* _WHAT YOU WILL DO_:
1. Answer these questions about the article on emergency department overcrowding, one line each:
(a) Which year did the HSE choose as its comparator year?
(b) What does the article give as the true reduction in ED overcrowding?
(c) Compared to 2012, what change in inpatient boarders does the group report?
2. Can you carry on the article on emergency department overcrowding, starting after its last sentence?

OVERCROWDING IN HOSPITAL emergency departments across the country is getting worse, says the Irish Association for Emergency Medicine (IAEM)

The group welcomed the recent letter to HIQA from specialist trainees in Emergency Medicine which they said highlighted the real picture of  the “continuing and unacceptable overcrowding in the country’s Emergency Departments (EDs) and the risks to patients and staff associated with it”.

Mismatched information

Speaking to, a spokesperson for the IAEM said that there was a mismatch in information coming from the Department of Health about the improvements in trolley numbers and crowding and what their organisation were hearing on the ground.

They criticised the Health Service Executive (HSE) stating that their response to the problem was “disappointing” and they criticised the figures the HSE had issued, which hailed there was a vast improvement.

Rather than acknowledge the serious and, in some places, worsening problem it reported a 34 per cent decrease in ED overcrowding with admitted inpatients, choosing 2011 as the comparator year because that year saw the greatest number of inpatient boarders in EDs.

The true reduction is actually 22 per cent – laudable but of scant consolation to the 67,863 inpatients who endured being on a trolley instead of being treated in a bed on a ward.

The group state that compared to 2012, there is a 2 per cent increase in the number of inpatient boarders in EDs or trolley inpatients in wards.

“ED overcrowding is associated with increased risk of avoidable death, inferior medical outcomes or unnecessarily prolonged hospitalisation, he said, adding:

It is a severe problem, and it has been for some years, but what we are hearing from our members on the ground is that it is getting particularly bad and there does not seem to be any improvement.

* _Pixel coordinate grounding data_:
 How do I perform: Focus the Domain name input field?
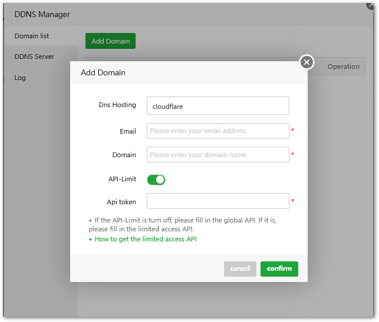click(x=217, y=155)
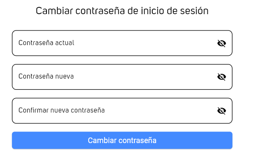Click the heading Cambiar contraseña de inicio de sesión
The image size is (256, 168).
122,11
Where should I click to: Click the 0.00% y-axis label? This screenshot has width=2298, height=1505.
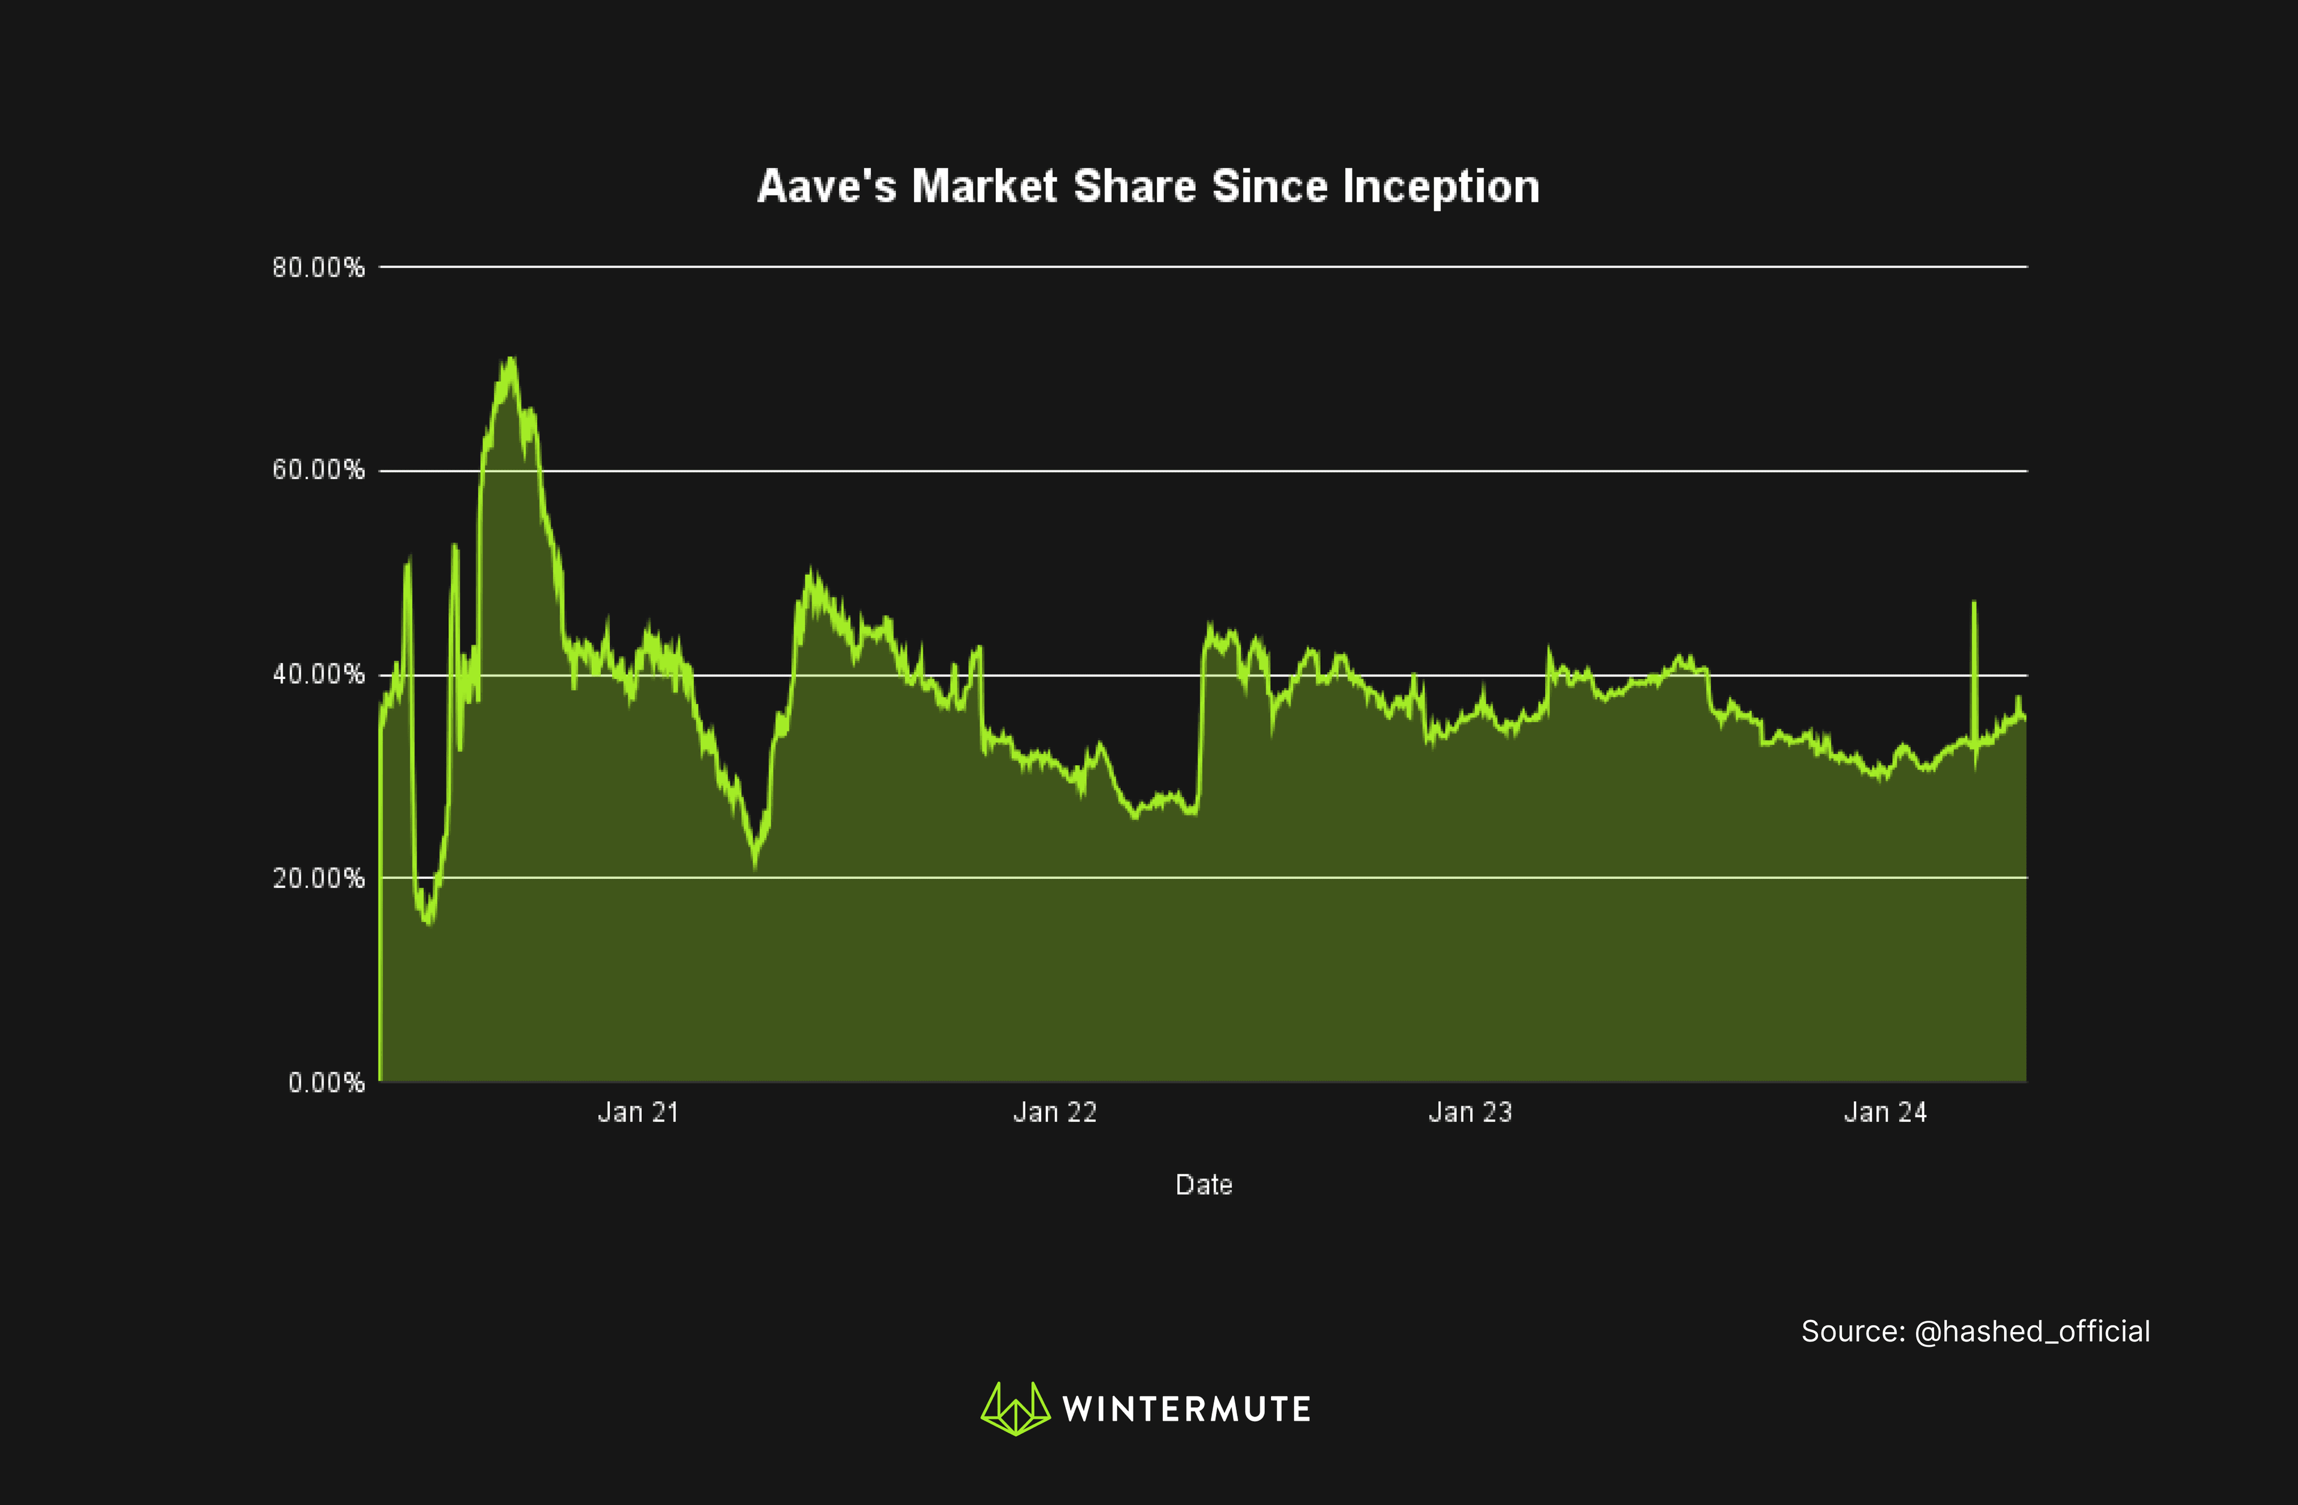coord(326,1083)
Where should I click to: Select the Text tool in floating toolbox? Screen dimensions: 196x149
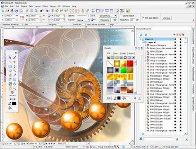14,62
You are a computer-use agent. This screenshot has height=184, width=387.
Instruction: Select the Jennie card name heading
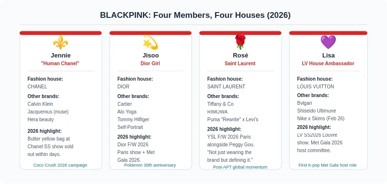[60, 55]
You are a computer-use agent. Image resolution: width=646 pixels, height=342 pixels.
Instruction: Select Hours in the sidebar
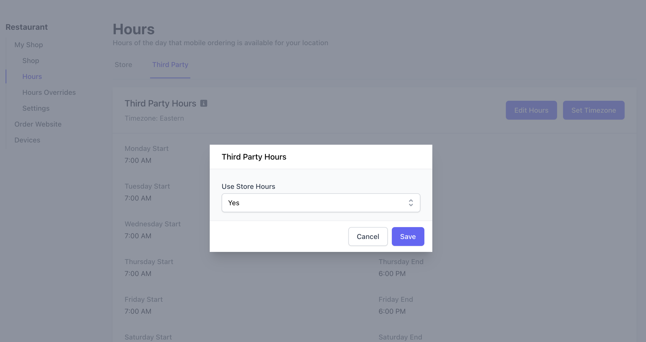coord(32,76)
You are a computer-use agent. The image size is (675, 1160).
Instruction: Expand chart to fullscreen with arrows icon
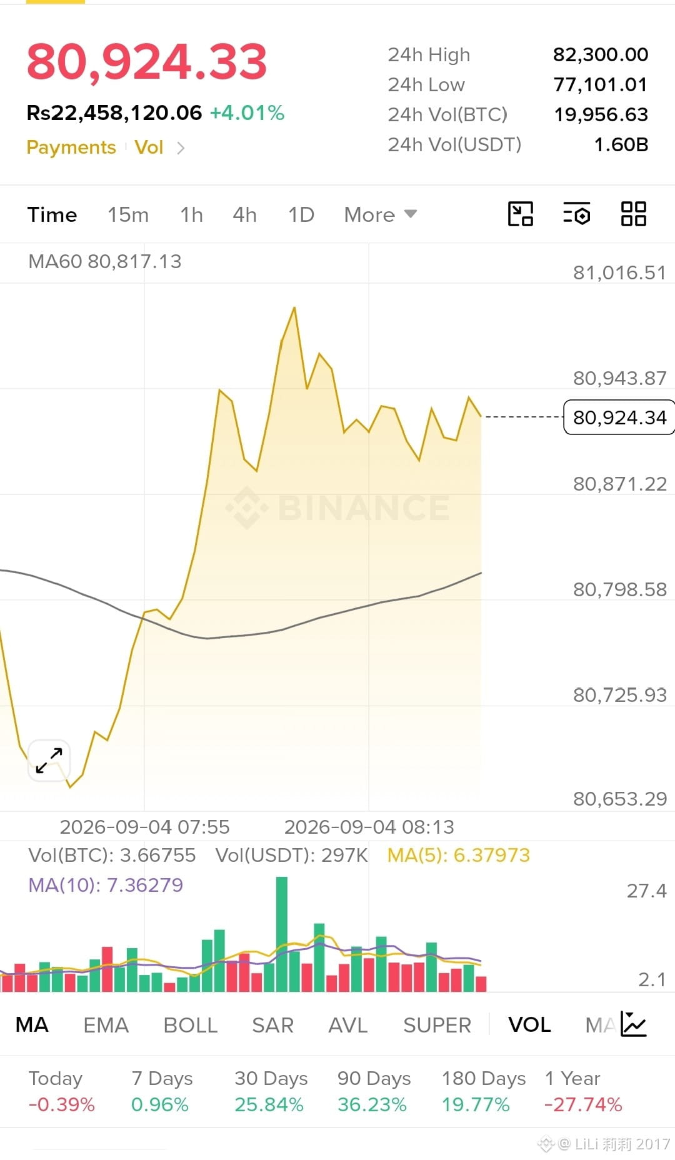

* _RESPONSES PER TASK_:
1.
(a) 2011
(b) 22 per cent
(c) A 2 per cent increase in the number of inpatient boarders in EDs or trolley inpatients in wards

2.
The IAEM stated that overcrowding “continues represents a failure of the HSE to proactively manage this predictable situation and should be openly acknowledged as such rather than dismissing the legitimate concerns of doctors about the welfare of their patients”.

Risk to patients

Addressing the issue of the restricting ED’s hours – such as that raised in the Dáil yesterday in relation the St. Columcilles’s Hospital in Loughlinstown, he said that the reconfiguration of hospitals is not always a bad thing but said that the adequate resources need to be given to the hospital that is taking on the additional patients – like that of St Vincent’s Hospital.

“It should enhance patient safety and their experience, it should not make it worse. If it is just being done to save money, to close them down as a cost-saving measure then obviously that is not a good idea,” he said.

The IAEM is calling on the Department of Health and the HSE to “up the ante” on the overcrowding situation deal with the issue with a sustainable management plan.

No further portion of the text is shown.